* [Task brief]:
This task calls for the lines below starting at the one containing "Task: Click the black bullet beside 설계조건" and ending at the one containing "The image size is (500, 374).", repeated exactly with both ends kept and pictures left out.

* [Material provided]:
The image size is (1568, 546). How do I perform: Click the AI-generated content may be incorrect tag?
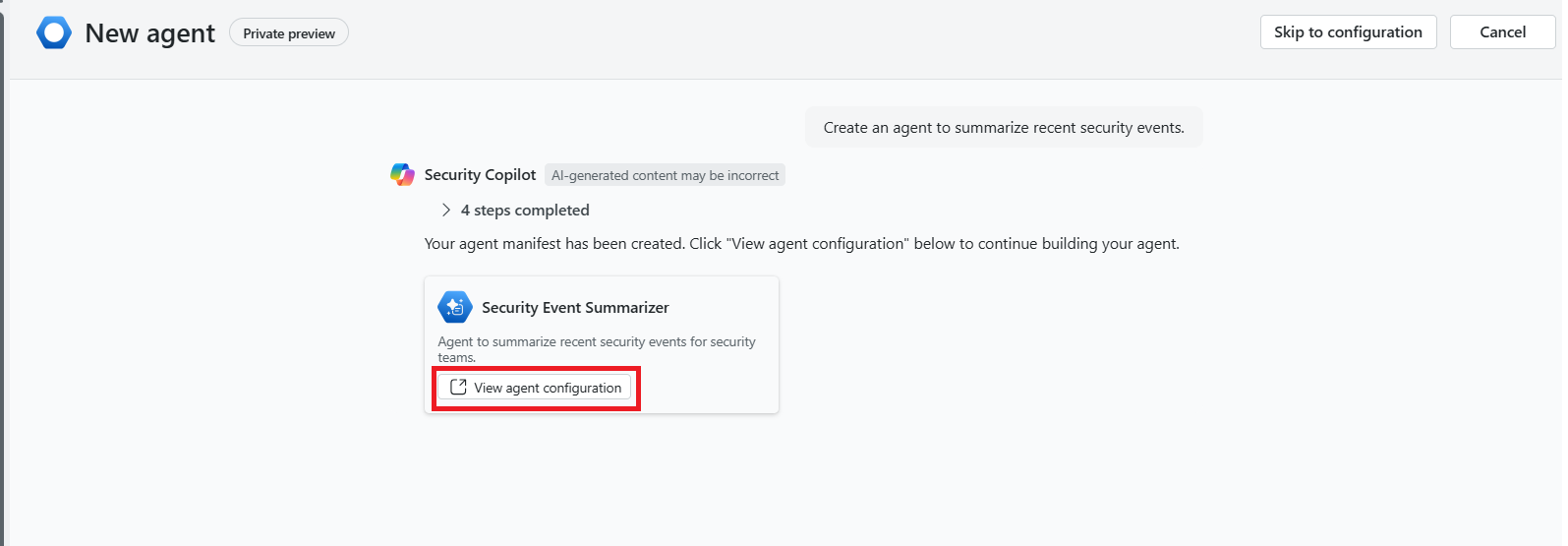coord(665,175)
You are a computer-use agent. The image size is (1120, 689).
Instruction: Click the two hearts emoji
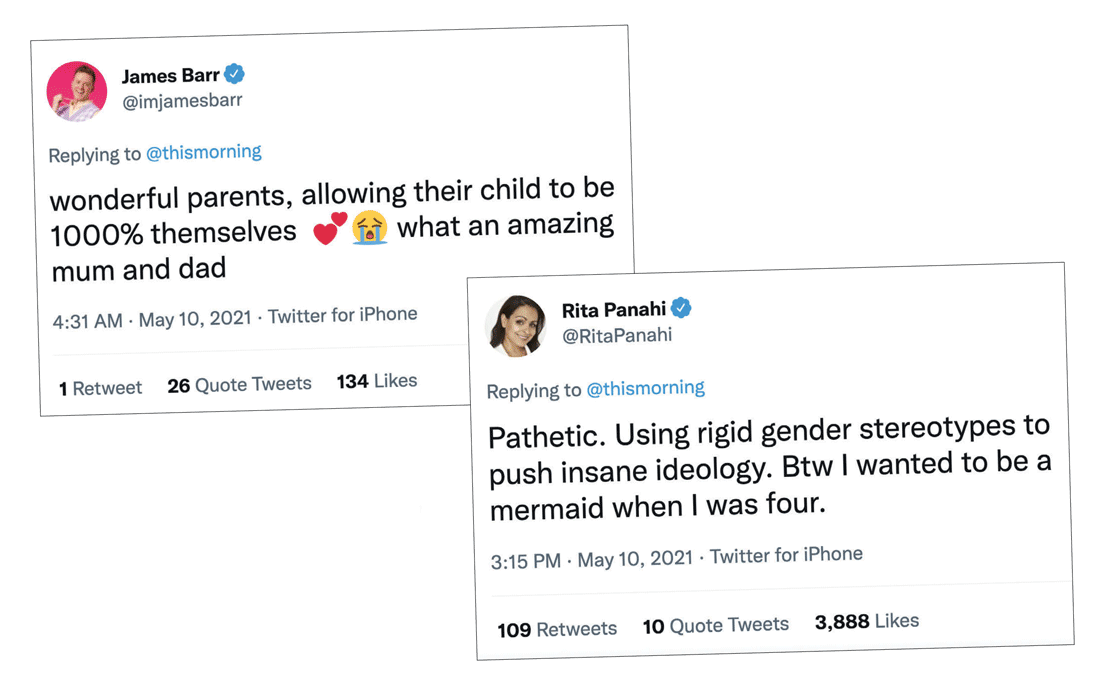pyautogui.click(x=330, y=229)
...
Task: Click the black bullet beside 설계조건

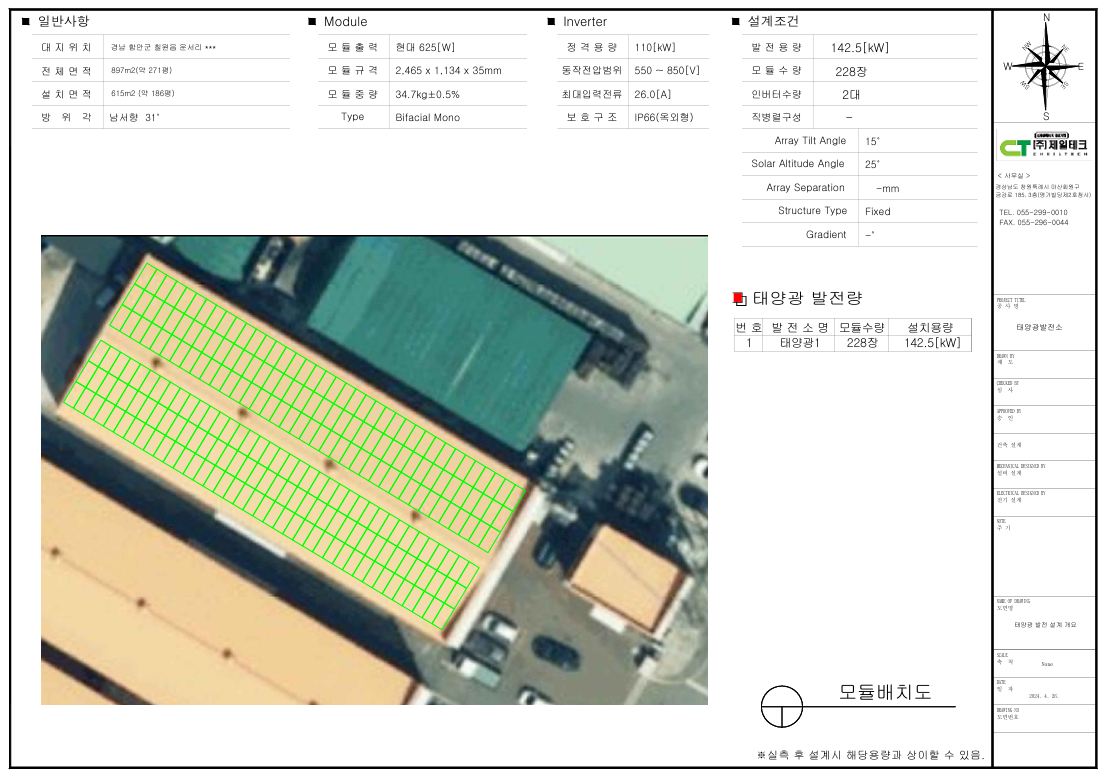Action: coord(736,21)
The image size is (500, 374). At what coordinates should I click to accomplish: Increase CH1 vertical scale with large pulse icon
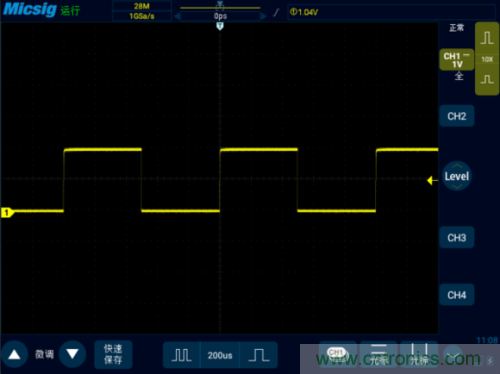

* [Written answer]:
Task: Click the black bullet beside 설계조건

Action: coord(736,21)
The image size is (500, 374). At what coordinates should I click to accomplish: Increase CH1 vertical scale with large pulse icon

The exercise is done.